Cuando aún se escuchan los ecos de las miles de voces empeñadas en las frenéticas discusiones de la COP21, los medios traen el agridulce contrapunto de las reacciones provocadas por el acuerdo firmado en París. Por un lado, transmiten el aplauso y el entusiasmo por los logros alcanzados en esta cumbre y por el otro, las manifestaciones de inconformidad ante la insuficiencia de dicho documento.

Quienes identifican las limitaciones del acuerdo están en lo cierto cuando señalan que, además de no ser vinculante, deja todavía un largo camino por recorrer antes de que podamos respirar tranquilos frente al riesgo que entraña el calentamiento global. Y su preocupación es legítima pues mientras la economía mundial trata de sacarle el quite a las restricciones que imponen los compromisos de París, los eventos climáticos extremos nos recuerdan a diario que las amenazas que se ciernen sobre el futuro siguen su curso acelerado.

El júbilo con el que muchos recibieron el texto final del acuerdo es igualmente razonable, pues este representa avances sustanciales en una lucha de largo aliento en la que muchas batallas que precedieron al encuentro en Le Bourget terminaron en estrepitosas derrotas. Al fin y al cabo, este documento recoge muchos de los puntos que habían sido puestos sobre el tapete por las organizaciones ambientalistas desde la COP de Copenhague.

Pero el enfrentamiento entre el aplauso de unos y el derrotismo de otros oculta lo que quizás es el aspecto verdaderamente histórico del acuerdo alcanzado en esta torre de Babel de las discusiones en torno al cambio climático. El consenso de 195 países en cuanto a la urgencia de actuar con contundencia frente a la mayor amenaza que jamás enfrentó la biosfera, es un hito apenas comparable a las declaraciones de las cumbres de la Tierra de Estocolmo y Río de Janeiro.

Esta afirmación puede parecer exagerada, pues en este momento lo que muchos piensan sobre el acuerdo no vinculante firmado en París es que del dicho al hecho hay mucho trecho y que el documento en cuestión no es más que un papel que se puede llevar el viento. Sin embargo, la comparación surge de la reflexión surgida de contemplar la tensión esperanzada del mundo entero en los días previos a firma del acuerdo: pocas veces en la historia reciente el ciudadano de a pie ha estado tan pendiente de una decisión que pudiera parecer ajena a sus preocupaciones cotidianas.

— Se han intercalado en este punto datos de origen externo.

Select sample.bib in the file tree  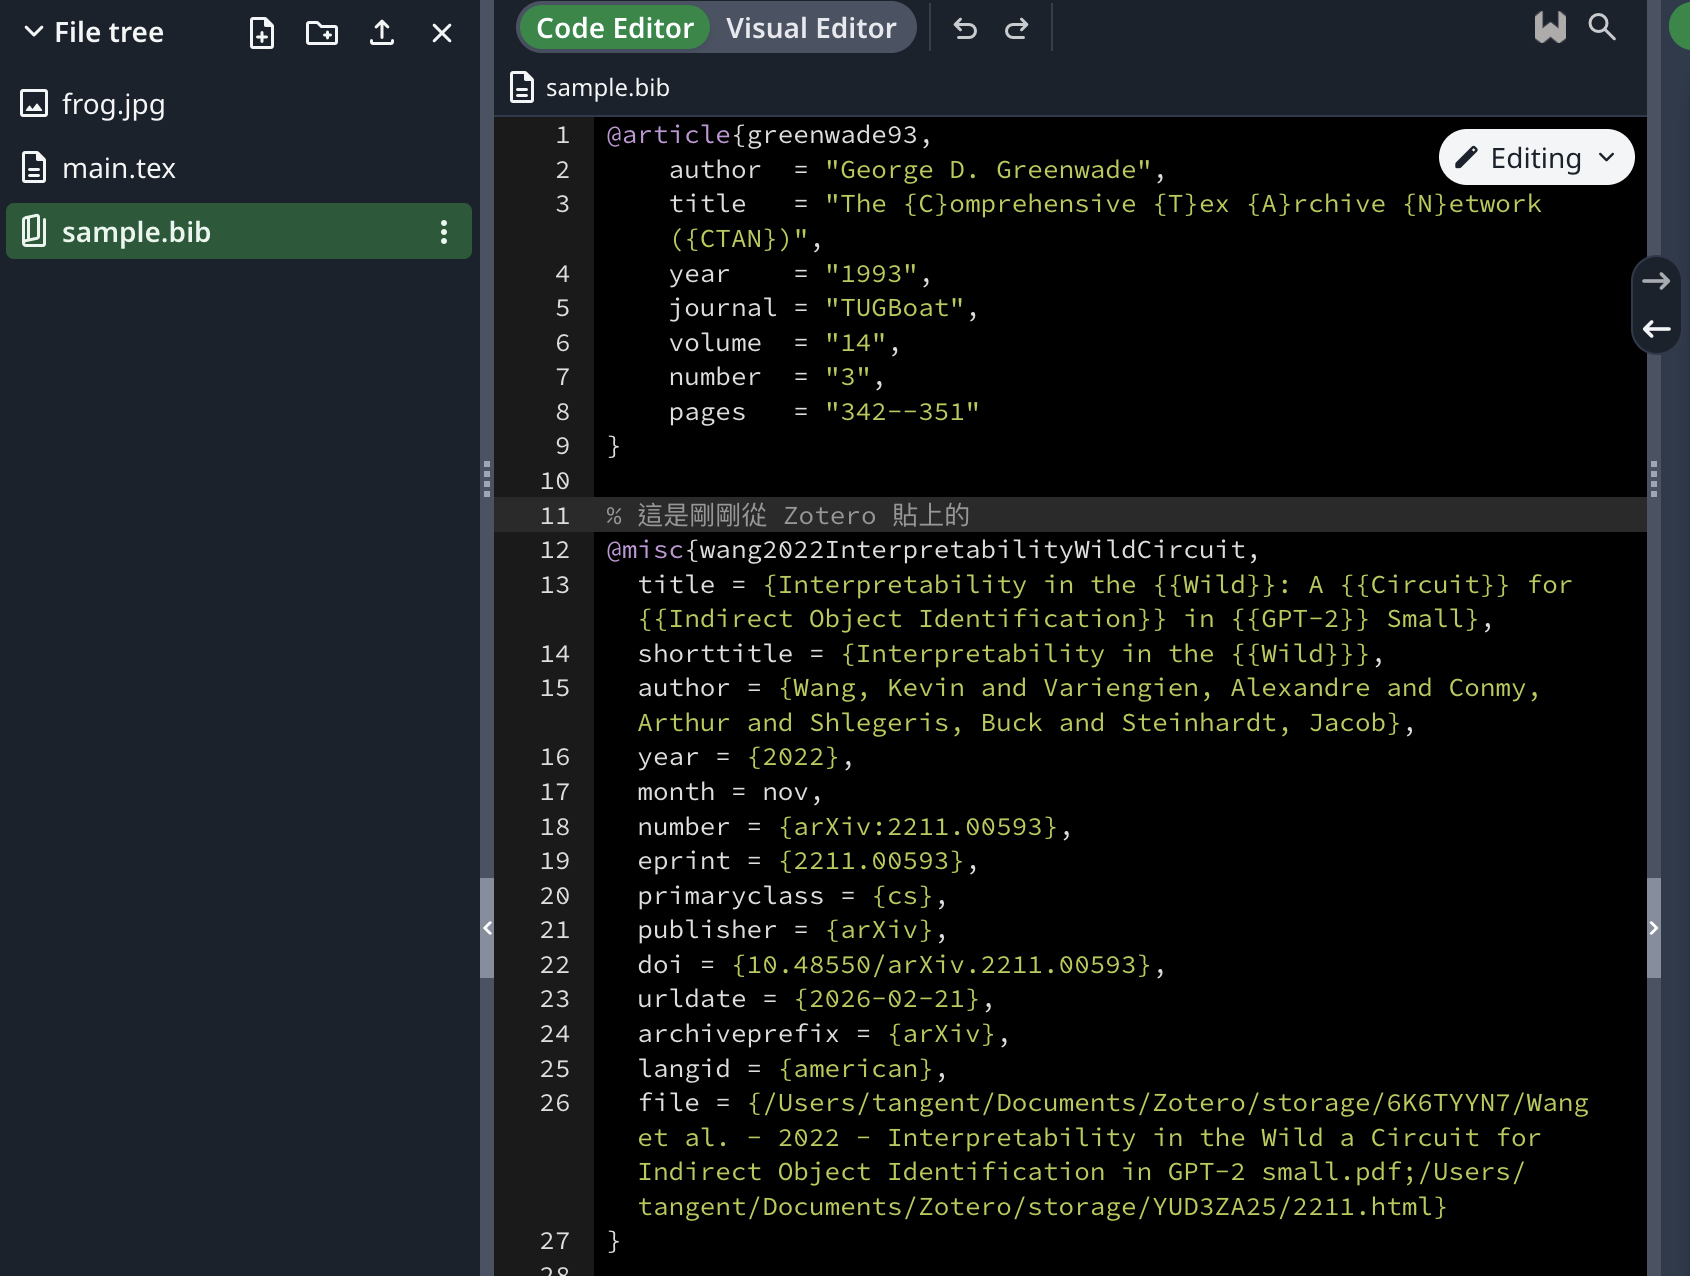pyautogui.click(x=136, y=232)
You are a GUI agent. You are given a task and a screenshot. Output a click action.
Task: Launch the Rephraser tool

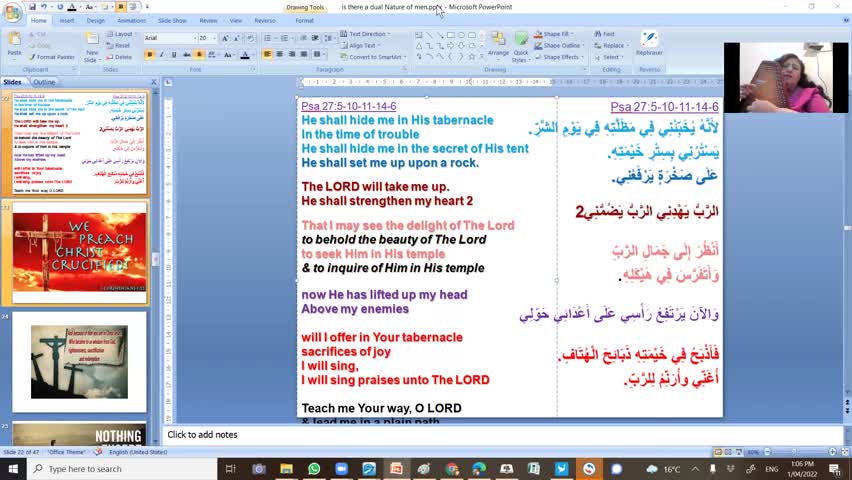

En 1972, la humanidad aceptó, mal que bien, que todos somos tripulantes de un mismo barco. Veinte años más tarde, en Río de Janeiro, hubo de reconocer que el desarrollo debería pensarse en relación con la capacidad de carga del planeta. Y aunque los dos mensajes aún no se interiorizan por completo y la economía del capital continúa arrasando con la base de recursos naturales, es de alguna forma alentador ver que al credo colectivo se suma el reconocimiento de que los humanos no solamente somos capaces de alterar el clima global sino que además tenemos la potestad de enderezar nuestro rumbo para revertirlo.

Es probable que esta aceptación haya llegado demasiado tarde. Mientras se hacen realidad los compromisos asumidos por los países que firmaron el acuerdo de París, los eventos extremos seguirán causando desastres, los ecosistemas seguirán su trayectoria de cambio irreversible y el clima que hizo posible el florecimiento de la especie humana continuará cambiando para peor. Pero también es posible que la humanidad, gracias al pánico, haya entrado en una etapa en la que sea capaz de exigirse a sí misma un manejo diferente del único hogar que tiene en el universo.

Quizás el vaso de la sostenibilidad planetaria esté finalmente medio lleno.